Professor Thomas Aichner Keynote Speaker at Mass Customization Event
John Cabot University’s Marketing Professor Thomas Aichner was invited as a keynote speaker at the event “Mass-customization: make it real!” on September 15, 2020. The event, which was streamed online due to the Covid-19 pandemic, was organized to celebrate the 10th anniversary of Fraunhofer Italia, a non-profit research organization focused on supporting small and medium-sized local companies through customized and research services.
Fraunhofer Italia’s task is to translate scientific findings into commercially viable, tailor-made innovations for companies. The organization promotes and conducts application-oriented research with relevance and impact for the direct benefit of industry and handcraft.
In his presentation about marketing and management issues concerning mass customization, Professor Aichner discussed corporate strategies, customer integration and willingness to participate in mass customization. He illustrated the implications of the “product variety paradox” and highlighted the need for personalizing the customization experience.
Mass customization denotes the operational capability to provide customized products/services that fulfill customers’ needs without substantial trade-offs in cost, delivery, and quality performance.
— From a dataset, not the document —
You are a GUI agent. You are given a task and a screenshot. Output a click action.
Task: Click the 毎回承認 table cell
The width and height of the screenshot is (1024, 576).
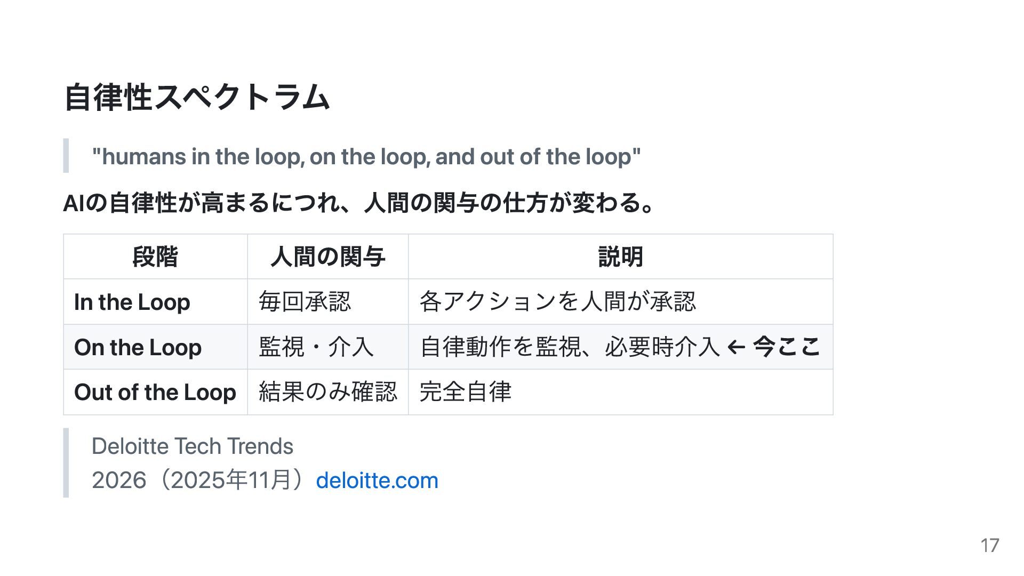(305, 302)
Customizing sneakers or a car online according to one’s individual needs and preferences at a similar cost is an example of mass customization.
Customers engage in mass customization for multiple reasons. Because the process of customizing the product itself is fun. Because they feel pride in owning a self-designed object. Moreover, the product could be adapted/modified to perfectly fit their individual needs and preferences (e.g., in terms of size, color, etc.).
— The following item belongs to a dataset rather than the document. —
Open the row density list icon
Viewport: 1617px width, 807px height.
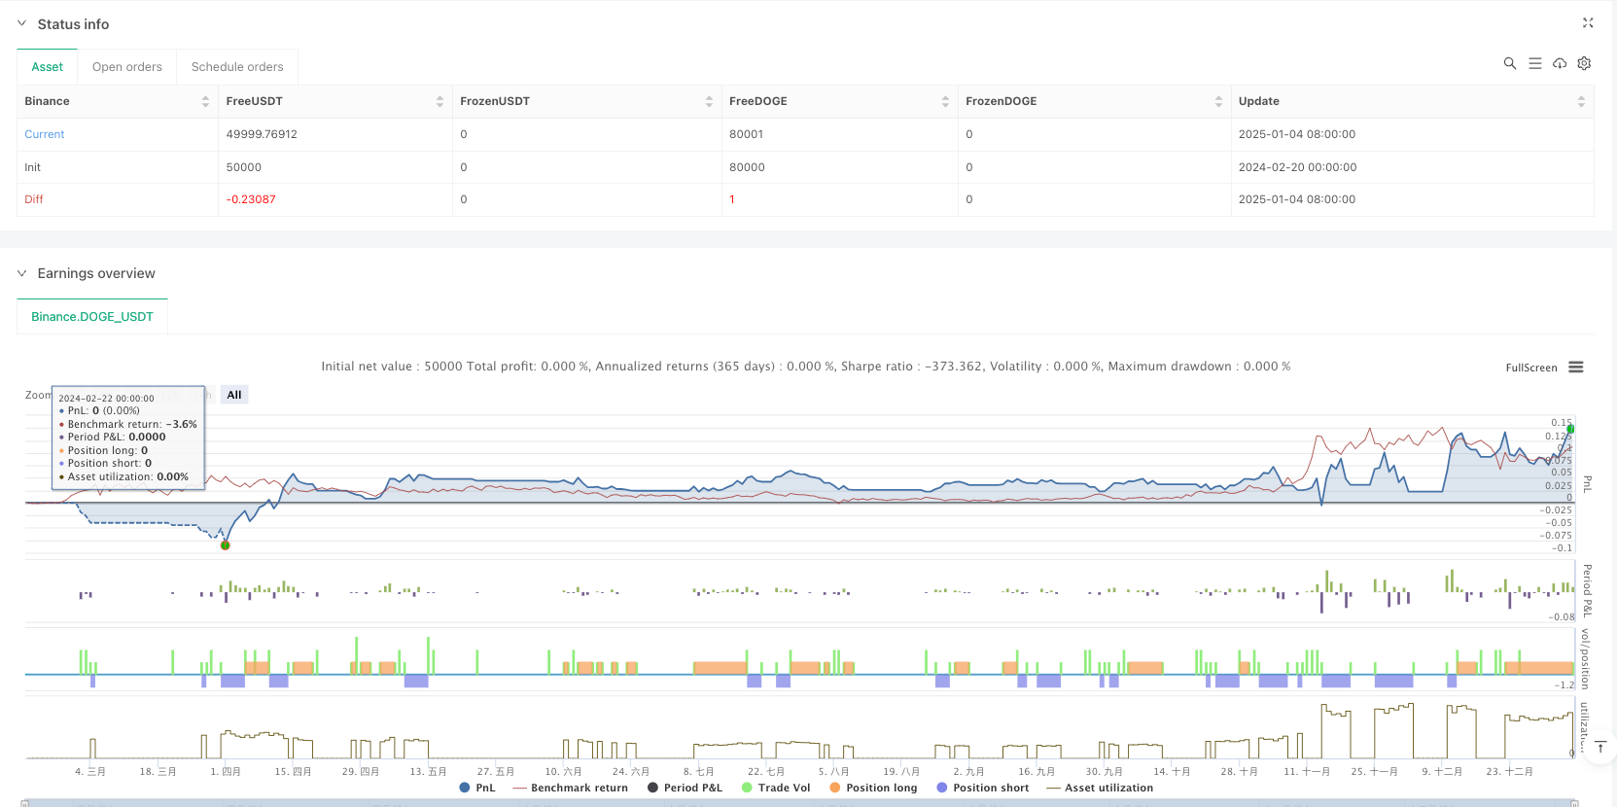point(1534,63)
However, when companies develop online ‘sales configurators’ and offer a series of customization options, they need to consider one central aspect, namely, that customers value variety but are easily overwhelmed if they are offered too many options. For example, choosing your favorite color from a list of 80 is much more challenging than choosing from seven, and may result in customers being frustrated and not continuing the customization process at all. Seven is the ideal number of options that companies should provide, because customers still feel they have an ample enough choice, but without investing too much time and cognitive effort.
Other participants included top-level executives who shared insights about their practical experience with mass customization: Fernando Villa, Director of Building and Technology of the Junta Construtora del Temple Expiatori of the Sagrada Familia; Michael Obermair, CEO at Wolf System for the Middle East region; Thomas Weger, Development Engineer at Weger Walter GmbH; Klaus Tonhäuser, president and CEO of the Prinoth Group.
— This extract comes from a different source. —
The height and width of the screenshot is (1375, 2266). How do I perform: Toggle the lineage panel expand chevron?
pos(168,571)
Professor Aichner published several articles, co-authored a book called Mass Customization: An Exploration of European Characteristics (Springer, 2011), and is a member of the scientific committee of the International Conference on Mass Customization and Personalization – Community of Europe (MCP-CE). His research about mass customization is focused on management and marketing aspects, including consumer behavior, variety management, and customer journeys, both in business to business and business to customer.